• _ACTION ITEM_
Your output should be exactly the lines from the one containing "Given: Click the" through the final line of the following data, please, with no pictures.

• _EXERCISE DATA_

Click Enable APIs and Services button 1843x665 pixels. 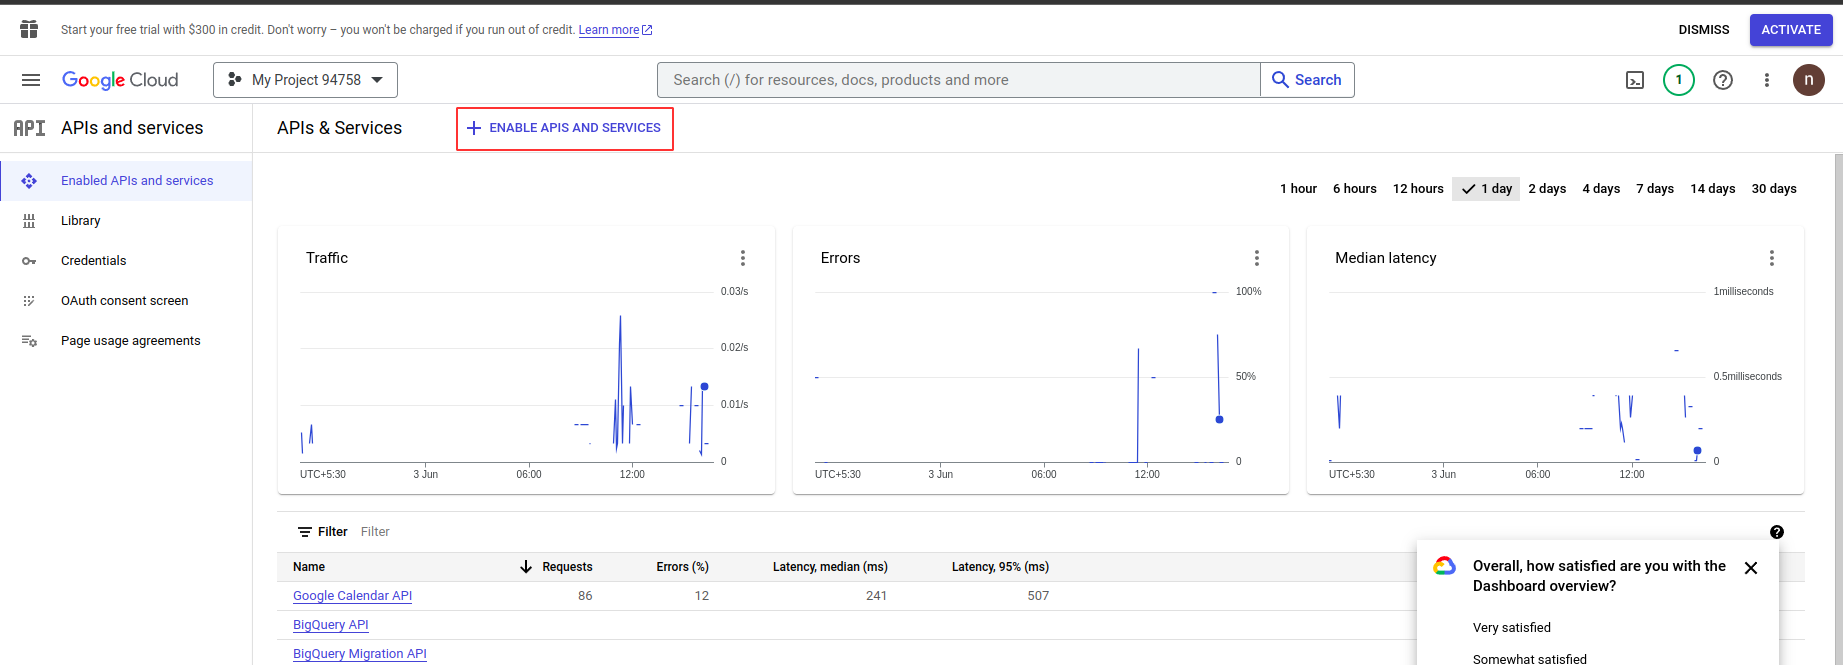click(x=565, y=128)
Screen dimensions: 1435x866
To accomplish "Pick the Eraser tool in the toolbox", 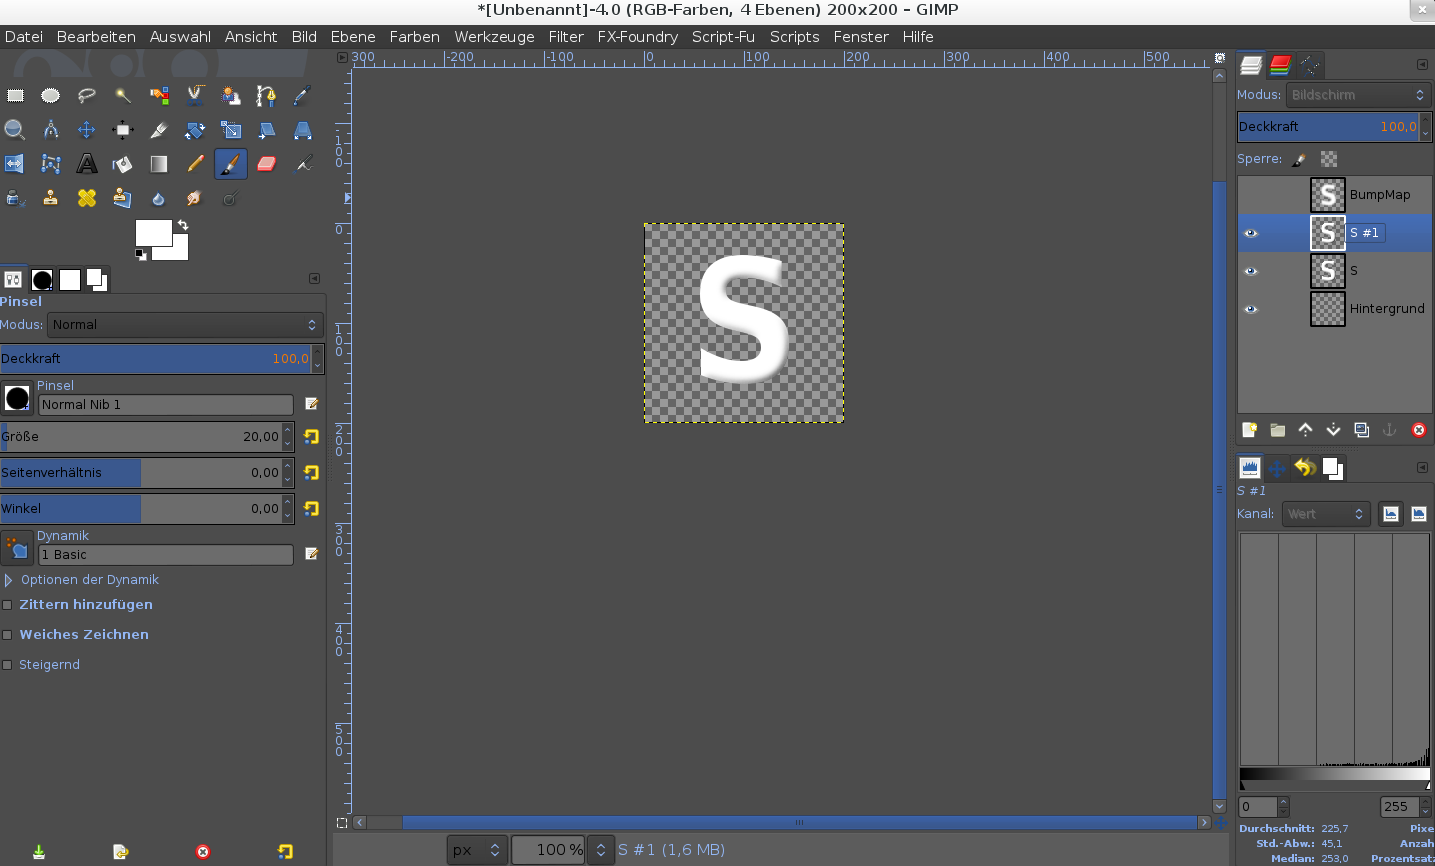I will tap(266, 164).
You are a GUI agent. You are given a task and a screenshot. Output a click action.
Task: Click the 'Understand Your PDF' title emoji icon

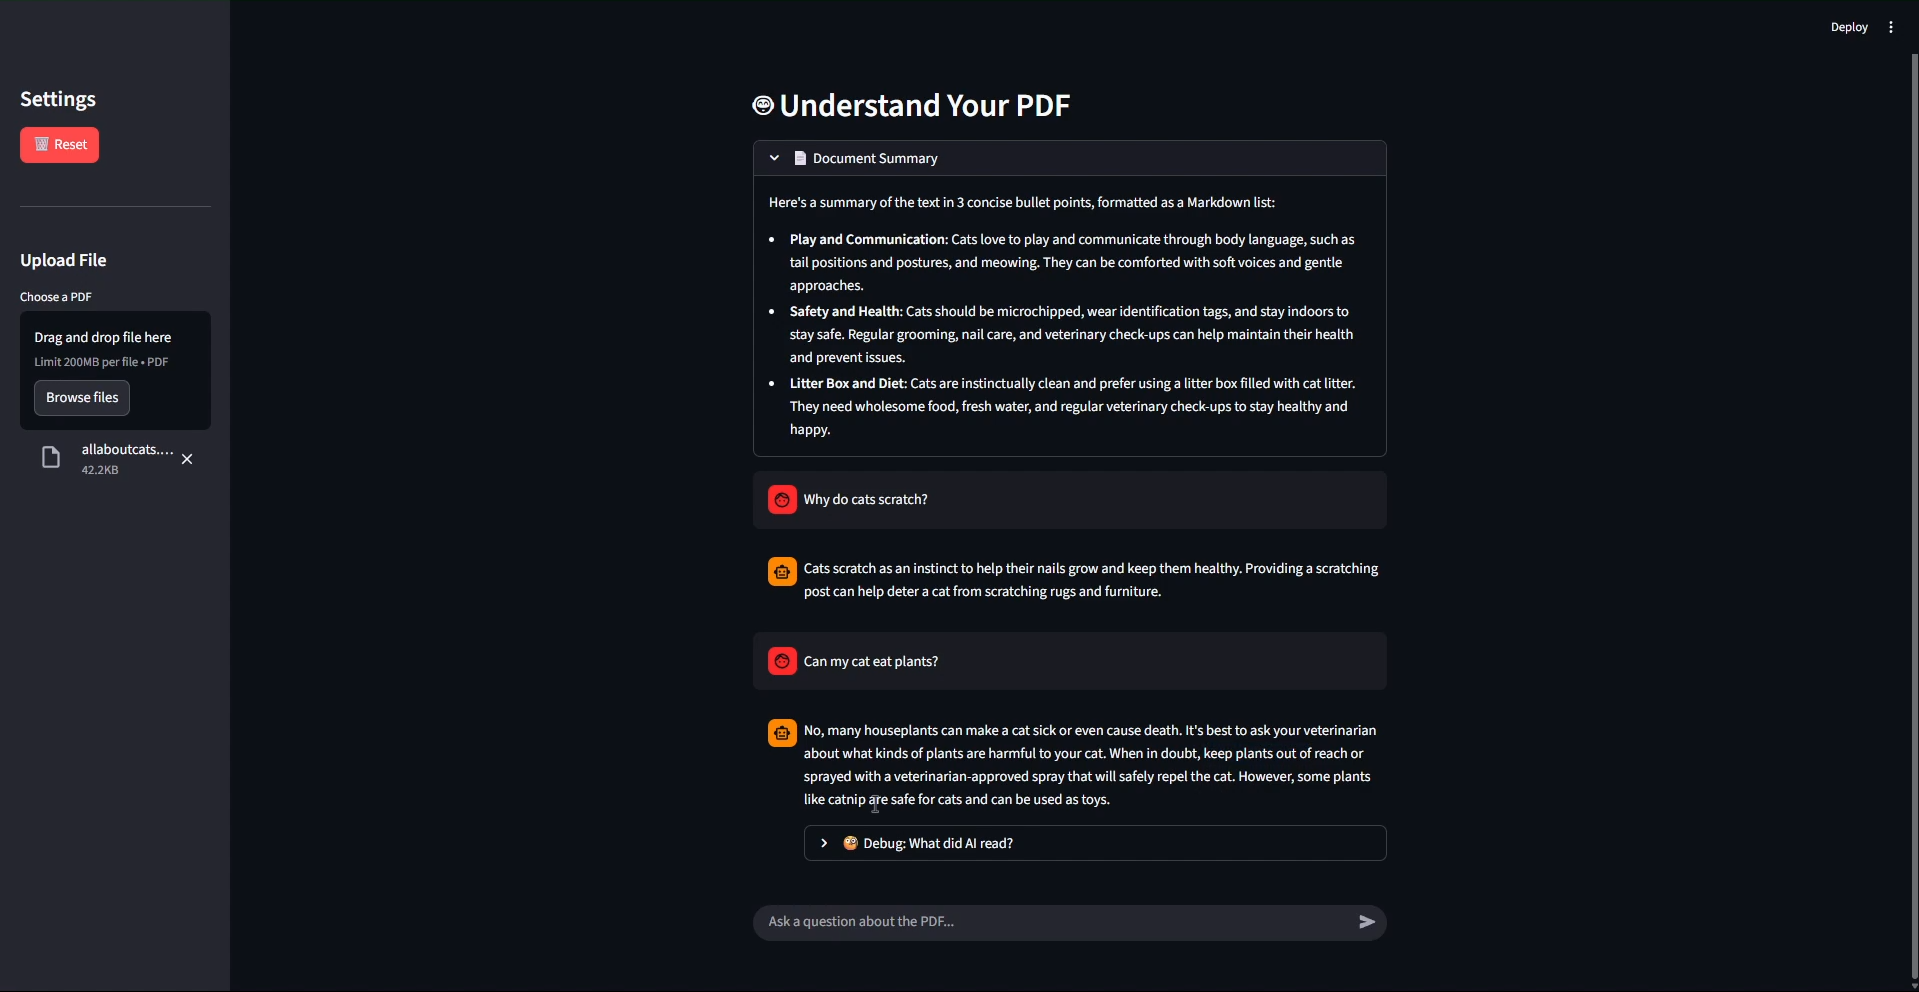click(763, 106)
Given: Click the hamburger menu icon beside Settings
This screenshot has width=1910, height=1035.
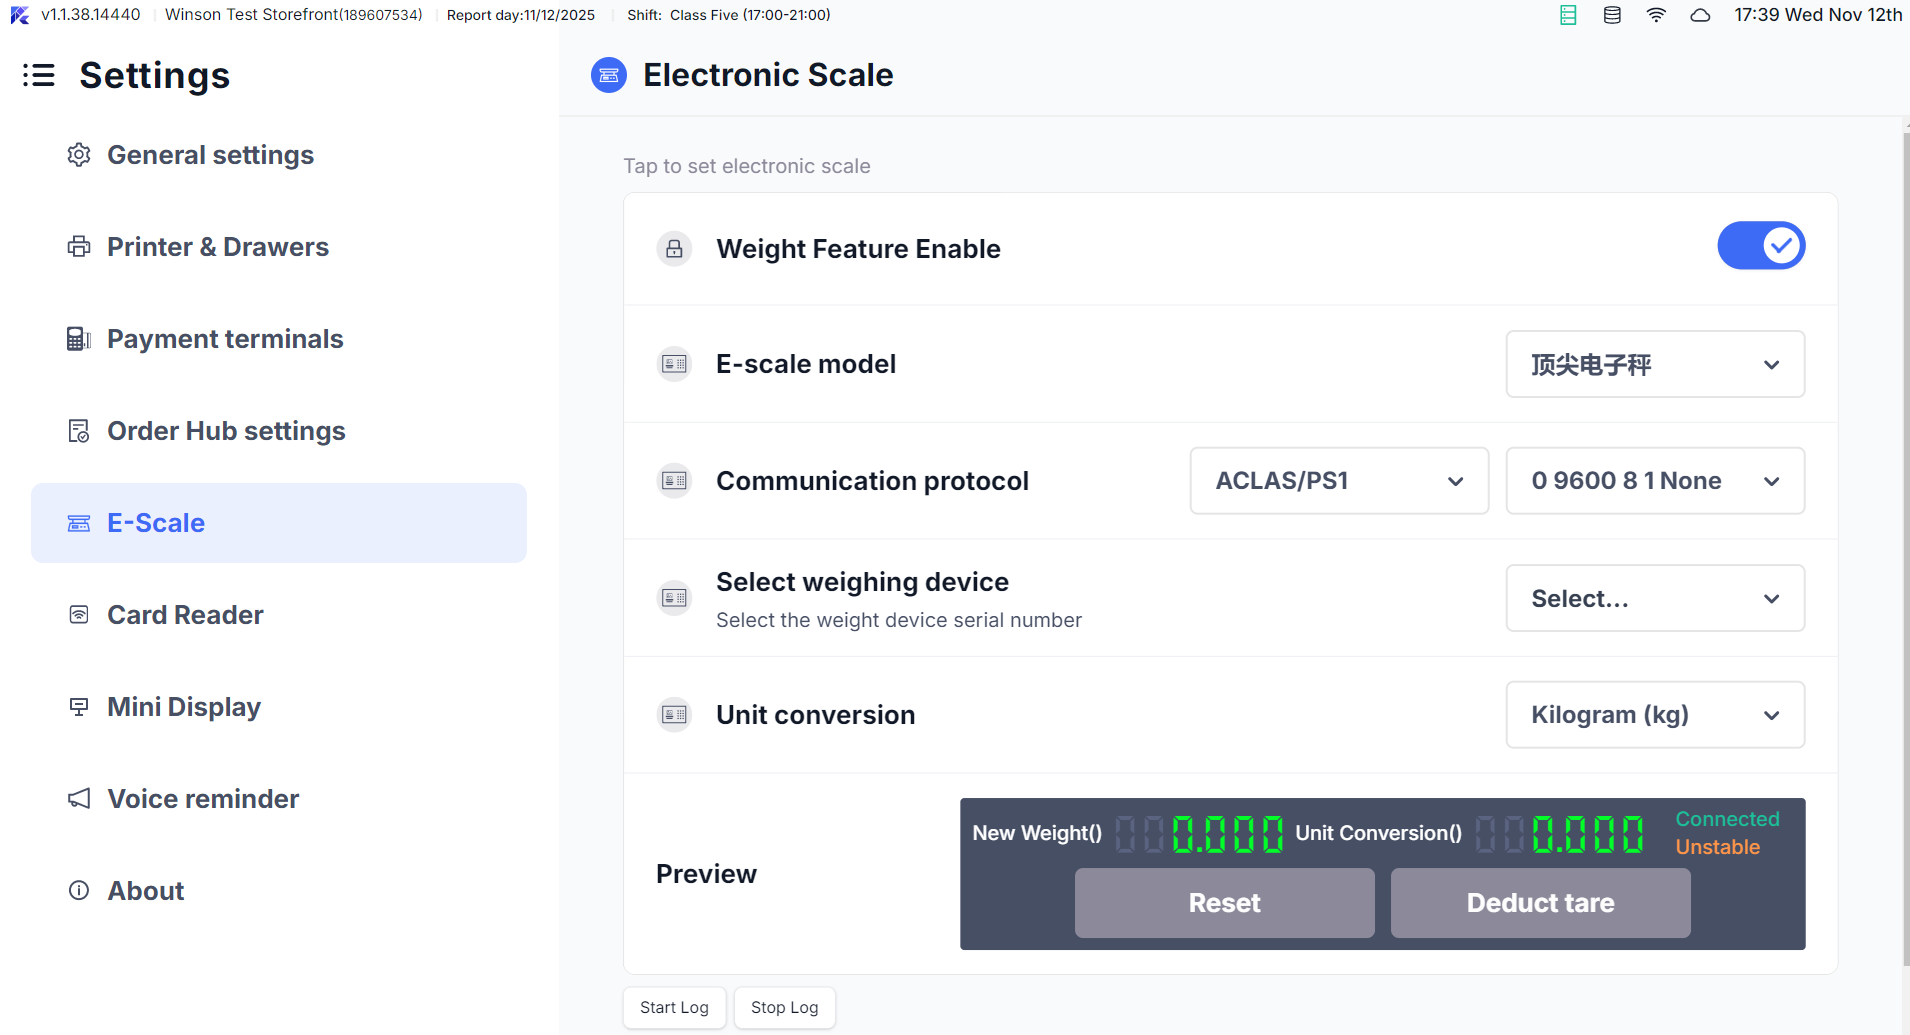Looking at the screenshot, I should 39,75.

• _OUTPUT BELOW_
Given: Click the hamburger menu icon beside Settings
This screenshot has width=1910, height=1035.
Looking at the screenshot, I should 39,75.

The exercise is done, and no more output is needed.